# Work to be completed
Can you retype all of the lines below exactly, leaving the pictures out of your copy?
===== Material for this task =====
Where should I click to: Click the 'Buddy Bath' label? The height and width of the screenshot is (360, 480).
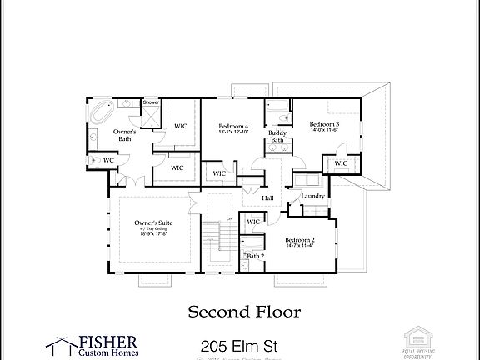(277, 136)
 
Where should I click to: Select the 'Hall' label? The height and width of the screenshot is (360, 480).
(268, 198)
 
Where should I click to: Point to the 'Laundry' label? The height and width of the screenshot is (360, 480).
(312, 196)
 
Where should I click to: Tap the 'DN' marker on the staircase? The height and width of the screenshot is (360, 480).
(206, 218)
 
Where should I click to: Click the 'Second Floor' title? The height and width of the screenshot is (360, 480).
(243, 312)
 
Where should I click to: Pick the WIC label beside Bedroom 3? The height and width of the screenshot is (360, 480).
(340, 163)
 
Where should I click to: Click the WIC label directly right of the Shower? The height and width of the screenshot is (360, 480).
(180, 126)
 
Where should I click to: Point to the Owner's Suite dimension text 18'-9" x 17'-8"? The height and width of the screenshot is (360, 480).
(152, 234)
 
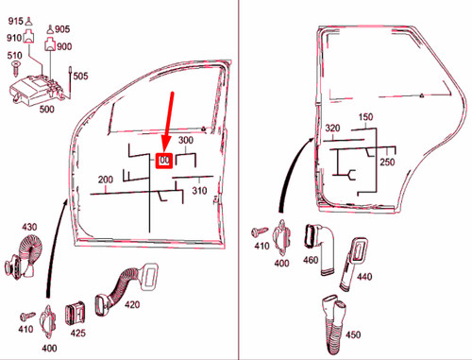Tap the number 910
pyautogui.click(x=13, y=38)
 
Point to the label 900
pyautogui.click(x=64, y=46)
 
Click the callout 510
pyautogui.click(x=14, y=56)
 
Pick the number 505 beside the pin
pyautogui.click(x=81, y=77)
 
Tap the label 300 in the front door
pyautogui.click(x=186, y=142)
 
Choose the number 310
pyautogui.click(x=199, y=191)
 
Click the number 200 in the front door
pyautogui.click(x=105, y=179)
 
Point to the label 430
pyautogui.click(x=29, y=227)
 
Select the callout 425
pyautogui.click(x=79, y=333)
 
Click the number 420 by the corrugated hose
pyautogui.click(x=131, y=305)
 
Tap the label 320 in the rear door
pyautogui.click(x=332, y=129)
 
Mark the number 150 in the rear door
pyautogui.click(x=366, y=117)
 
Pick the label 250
pyautogui.click(x=387, y=162)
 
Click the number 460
pyautogui.click(x=311, y=261)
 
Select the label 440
pyautogui.click(x=364, y=277)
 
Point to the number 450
pyautogui.click(x=353, y=334)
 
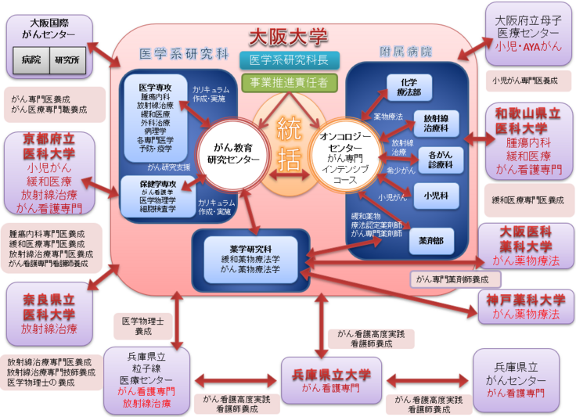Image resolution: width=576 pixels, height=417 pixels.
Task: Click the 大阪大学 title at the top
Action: (x=287, y=36)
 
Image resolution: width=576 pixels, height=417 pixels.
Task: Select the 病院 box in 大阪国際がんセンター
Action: (x=32, y=59)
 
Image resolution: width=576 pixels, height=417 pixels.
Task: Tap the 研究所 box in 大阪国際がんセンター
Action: (x=68, y=59)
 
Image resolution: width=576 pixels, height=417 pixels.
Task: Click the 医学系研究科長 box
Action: (x=288, y=60)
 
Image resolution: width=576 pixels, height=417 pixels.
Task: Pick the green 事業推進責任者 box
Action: (x=289, y=81)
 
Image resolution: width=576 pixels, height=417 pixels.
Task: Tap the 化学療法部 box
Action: (x=409, y=87)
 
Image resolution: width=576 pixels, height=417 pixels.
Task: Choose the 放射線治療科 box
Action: (x=437, y=123)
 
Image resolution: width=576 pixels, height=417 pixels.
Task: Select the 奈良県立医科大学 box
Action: (x=49, y=314)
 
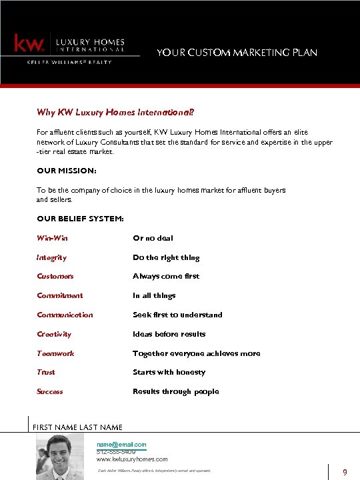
=====
# Solution to the exercise
Where should I click to: Click the 'Buddy Bath' label? The height and width of the screenshot is (360, 480).
(277, 136)
 
Where should I click to: Select the 'Hall' label? The height and width of the screenshot is (360, 480).
(268, 198)
 
Where should I click to: Point to the 'Laundry' label? The height and width of the screenshot is (360, 480).
(312, 196)
 
Where should I click to: Tap the 'DN' marker on the staircase? The height and width of the screenshot is (360, 480).
(206, 218)
 
Where should I click to: Click the 'Second Floor' title? The height and width of the screenshot is (360, 480).
(243, 312)
 
Where should I click to: Pick the WIC label beside Bedroom 3? The height and width of the screenshot is (360, 480).
(340, 163)
 
Where should I click to: Click the WIC label directly right of the Shower? The height and width of the screenshot is (360, 480).
(180, 126)
 
Where should I click to: Point to the Owner's Suite dimension text 18'-9" x 17'-8"? The height and width of the screenshot is (360, 480).
(152, 234)
 
Tap the number 910
pyautogui.click(x=13, y=38)
 
Point to the label 900
pyautogui.click(x=64, y=46)
 
Click the callout 510
pyautogui.click(x=14, y=56)
 
Pick the number 505 beside the pin
pyautogui.click(x=81, y=77)
 
Tap the label 300 in the front door
pyautogui.click(x=186, y=142)
 
Choose the number 310
pyautogui.click(x=199, y=191)
 
Click the number 200 in the front door
pyautogui.click(x=105, y=179)
 
Point to the label 430
pyautogui.click(x=29, y=227)
 
Select the callout 425
pyautogui.click(x=79, y=333)
 
Click the number 420 by the corrugated hose
pyautogui.click(x=131, y=305)
 
Tap the label 320 in the rear door
pyautogui.click(x=332, y=129)
 
Mark the number 150 in the rear door
pyautogui.click(x=366, y=117)
 
Pick the label 250
pyautogui.click(x=387, y=162)
 
Click the number 460
pyautogui.click(x=311, y=261)
 
Select the label 440
pyautogui.click(x=364, y=277)
 
Point to the number 450
pyautogui.click(x=353, y=334)
 
Image resolution: width=576 pixels, height=417 pixels.
Task: Click the 大阪大学 title at the top
Action: (x=287, y=36)
 
Image resolution: width=576 pixels, height=417 pixels.
Task: Select the 病院 box in 大阪国際がんセンター
Action: (x=32, y=59)
 
Image resolution: width=576 pixels, height=417 pixels.
Task: Tap the 研究所 box in 大阪国際がんセンター
Action: (x=68, y=59)
 
Image resolution: width=576 pixels, height=417 pixels.
Task: Click the 医学系研究科長 box
Action: (x=288, y=60)
 
Image resolution: width=576 pixels, height=417 pixels.
Task: Pick the green 事業推進責任者 box
Action: (x=289, y=81)
 
Image resolution: width=576 pixels, height=417 pixels.
Task: Tap the 化学療法部 box
Action: (x=409, y=87)
 
Image resolution: width=576 pixels, height=417 pixels.
Task: Choose the 放射線治療科 box
Action: (x=437, y=123)
 
Image resolution: width=576 pixels, height=417 pixels.
Task: Select the 奈良県立医科大学 box
Action: (x=49, y=314)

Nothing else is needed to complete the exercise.